The exercise:
Pick up the article below on Operation Ivy's EP Hectic and extend it, starting after its last sentence.

Text extract:
EP by Operation Ivy
- Released: January 1988 April 18, 2012
- Recorded: November 30, 1987
- Studio: Dangerous Rhythm (Oakland, California)
- Genre: Hardcore punk, ska punk
- Length: 10:39
- Label: Lookout! Hellcat
- Producer: Kevin Army and Operation Ivy

Operation Ivy chronology
|  | Hectic (1988) | Energy (1989) |

= Hectic =

Hectic is the debut EP by the American ska punk band Operation Ivy. It was released in January 1988 through Lookout! Records (LK 003). Hectic is credited as one of the first ska-core records.

In 1991, all six tracks from Hectic were later released on the self-titled compilation album, which also featured all the tracks from Energy and two tracks from the Turn It Around! compilation. Hectic was re-released on 12-inch vinyl by Hellcat Records on April 18, 2012.

Larry Livermore, founder of Lookout! Records, has said that Lookout! was founded solely to release an Operation Ivy record. Lookout! Records was in fact started with simply a PO Box in order to release records by Livermore's own band, the Lookouts. This was said to emphasize Operation Ivy's importance in Lookout! Records' catalog.

Records from a data collection:
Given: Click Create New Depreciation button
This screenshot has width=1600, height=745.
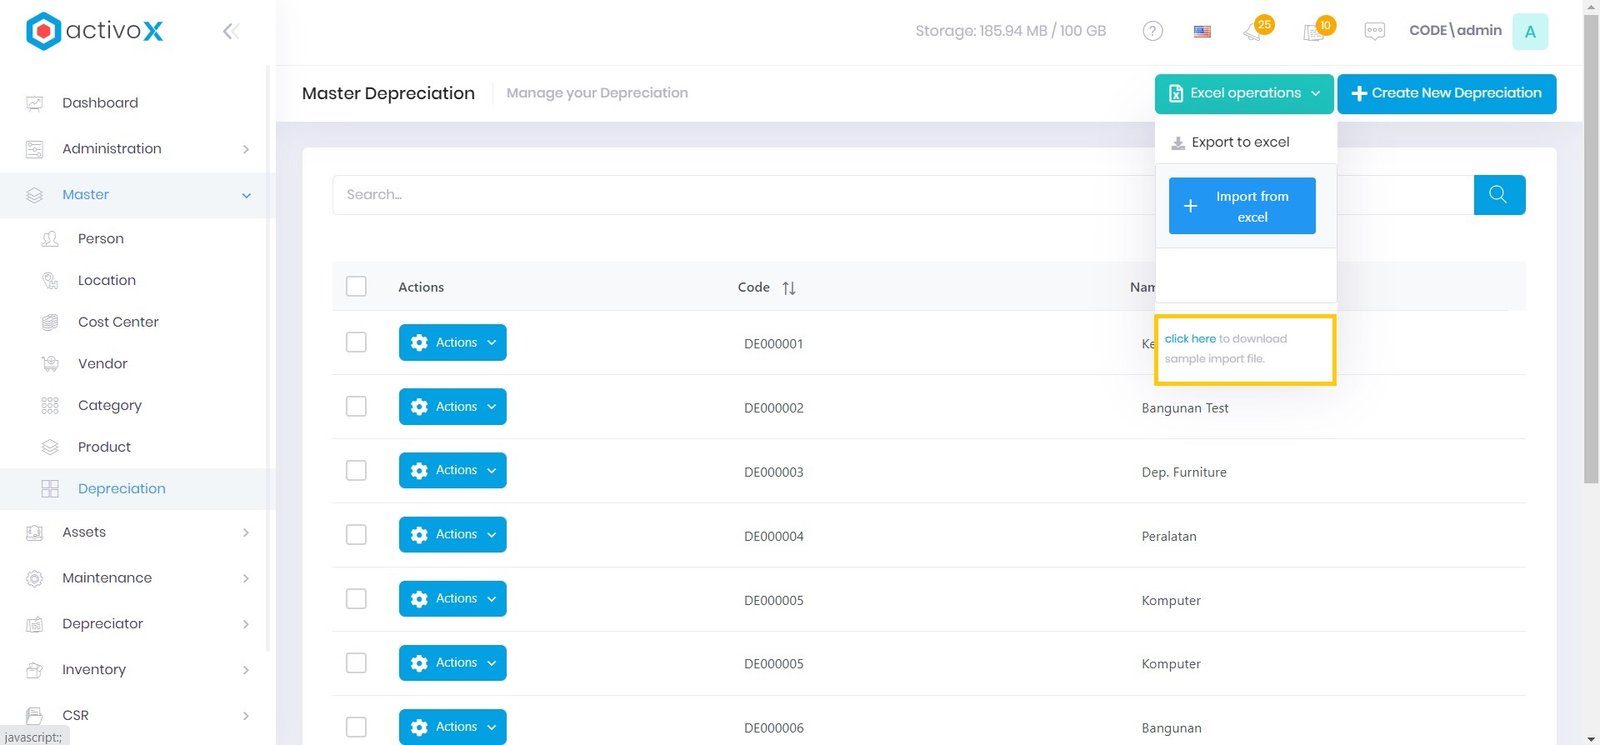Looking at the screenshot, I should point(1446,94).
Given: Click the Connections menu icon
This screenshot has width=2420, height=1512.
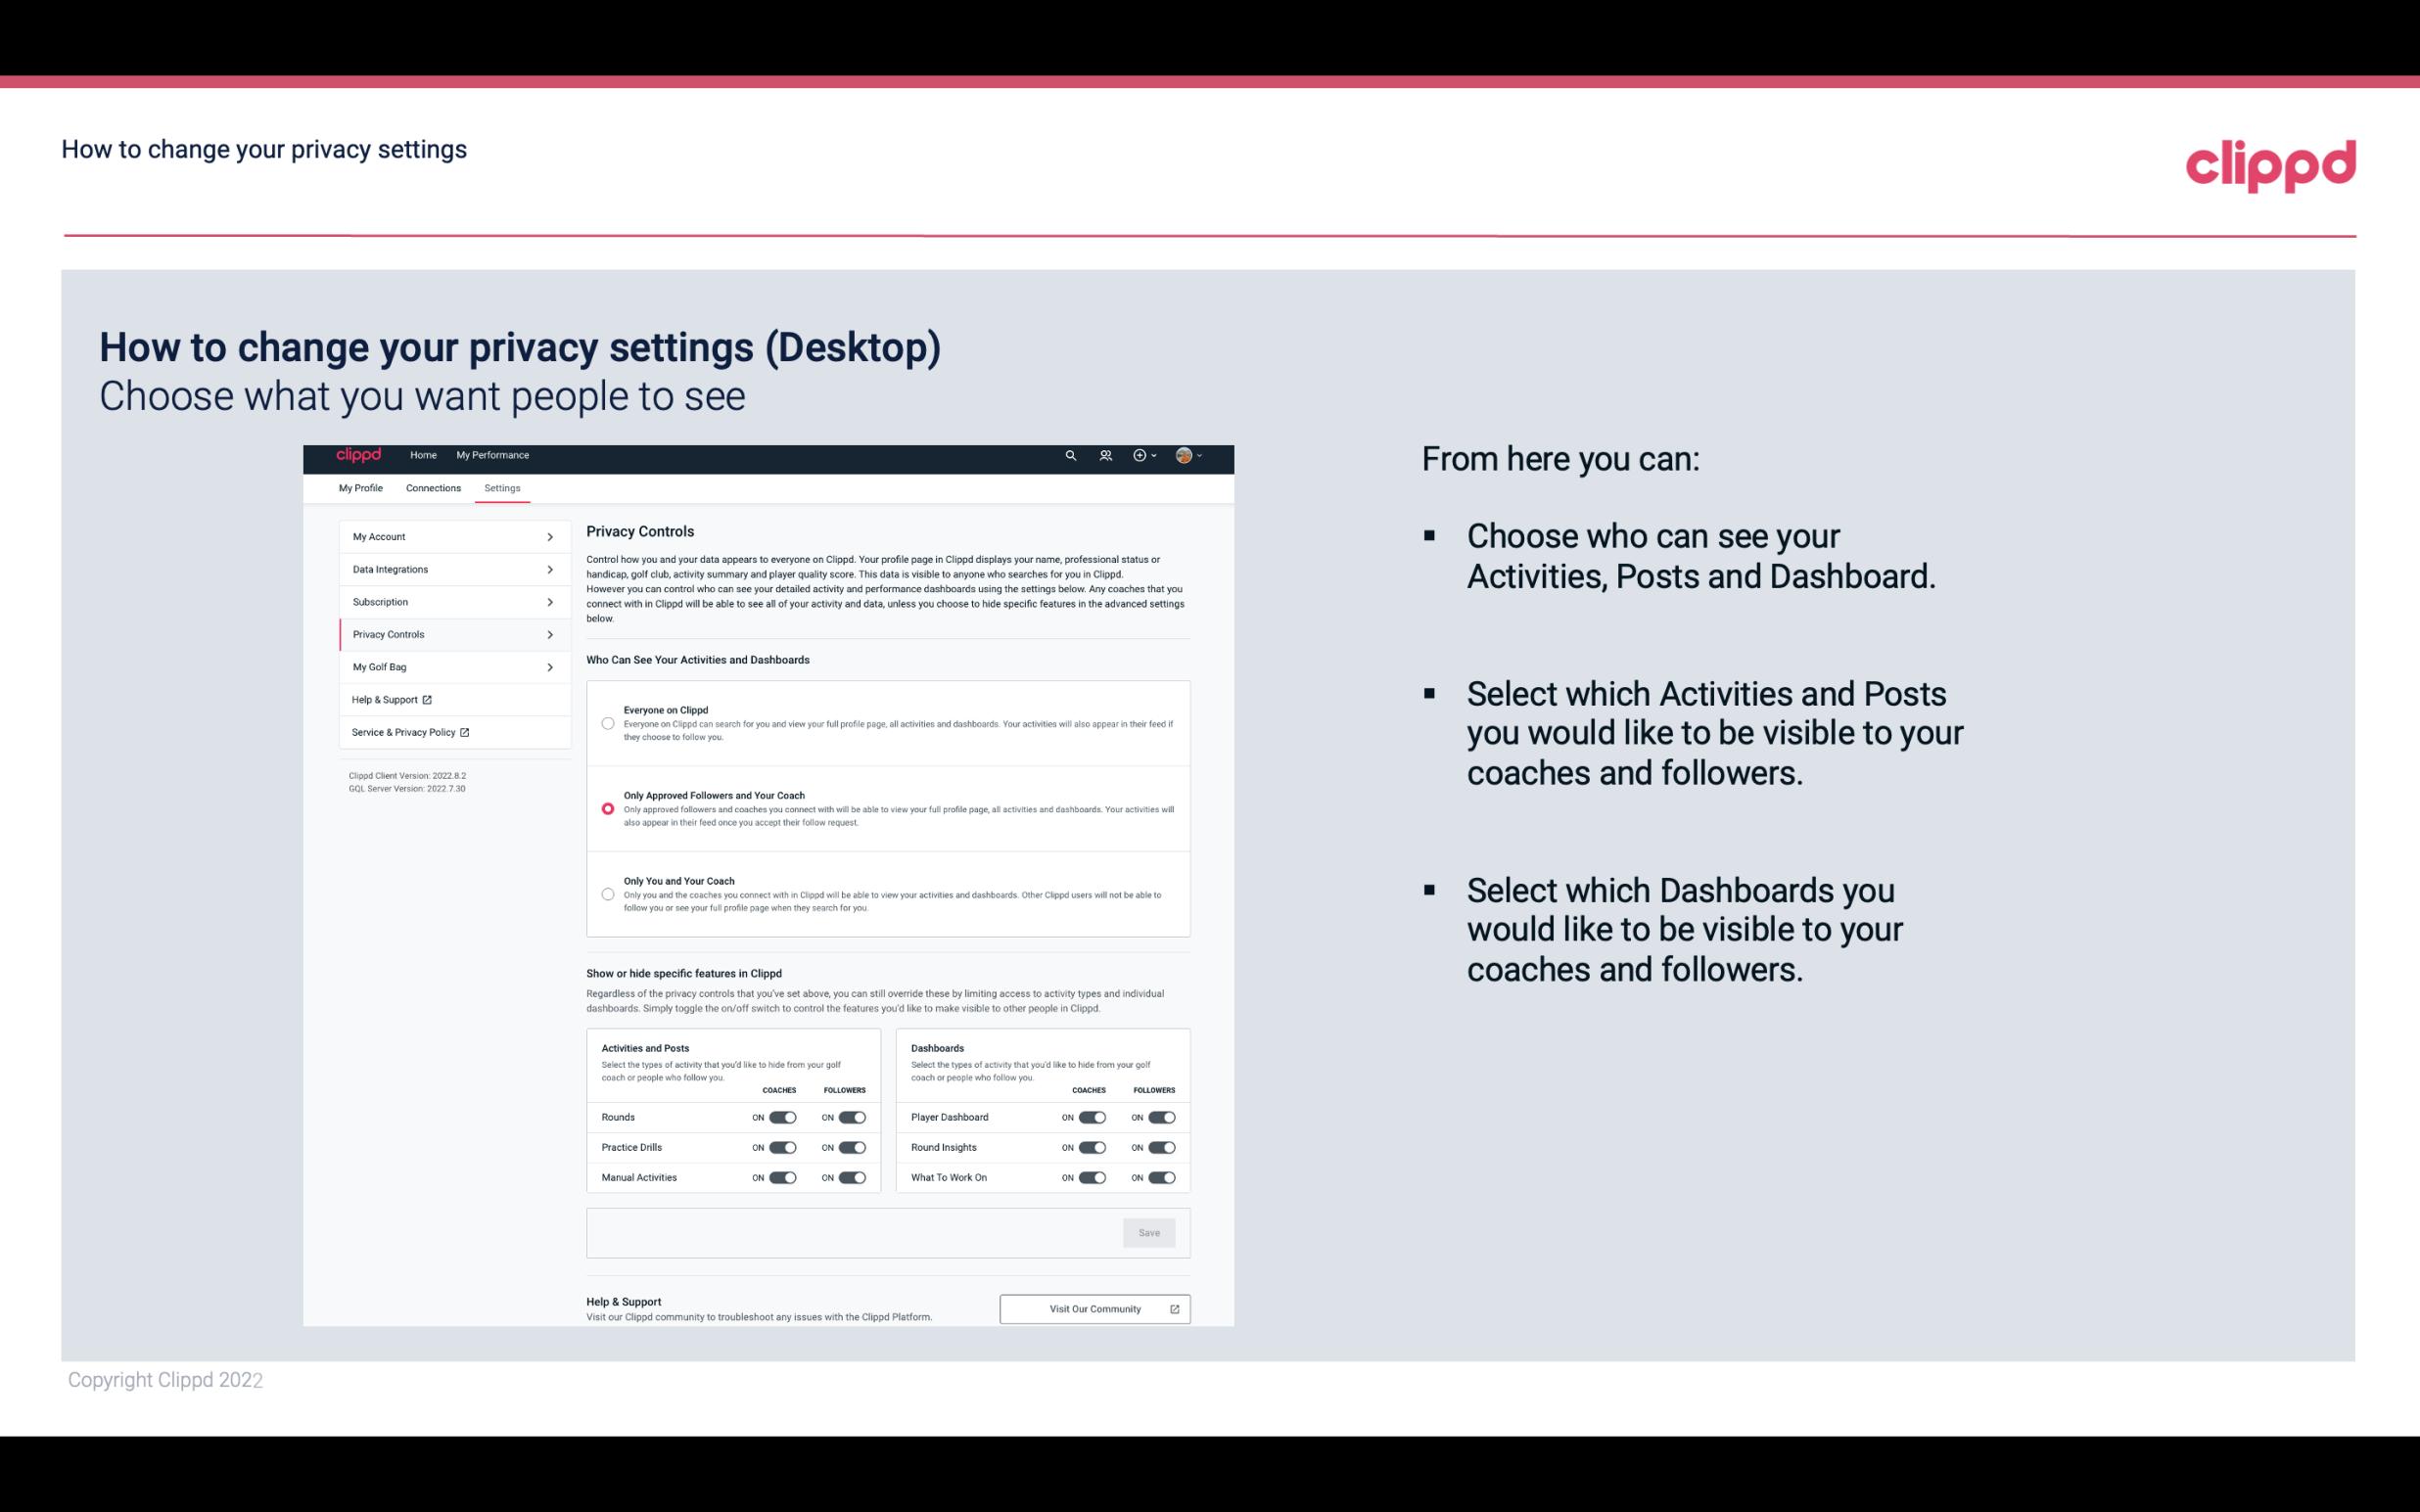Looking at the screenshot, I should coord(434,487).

Written answer:
==Track listing==

Side one
| No. | Title | Length |
|---|---|---|
| 1. | "Junkie's Runnin' Dry" | 2:03 |
| 2. | "Here We Go Again" (intro lyrics by Lint) | 2:04 |
| 3. | "Hoboken" | 1:10 |

Side two
| No. | Title | Length |
|---|---|---|
| 1. | "Yellin' in My Ear" | 1:31 |
| 2. | "Sleep Long" | 2:06 |
| 3. | "Healthy Body" | 1:40 |
| Total length: |  | 10:39 |

==Personnel==
- Jesse Michaels – lead vocals
- Lint – guitar, backing vocals, lead vocals on intro of "Here We Go Again"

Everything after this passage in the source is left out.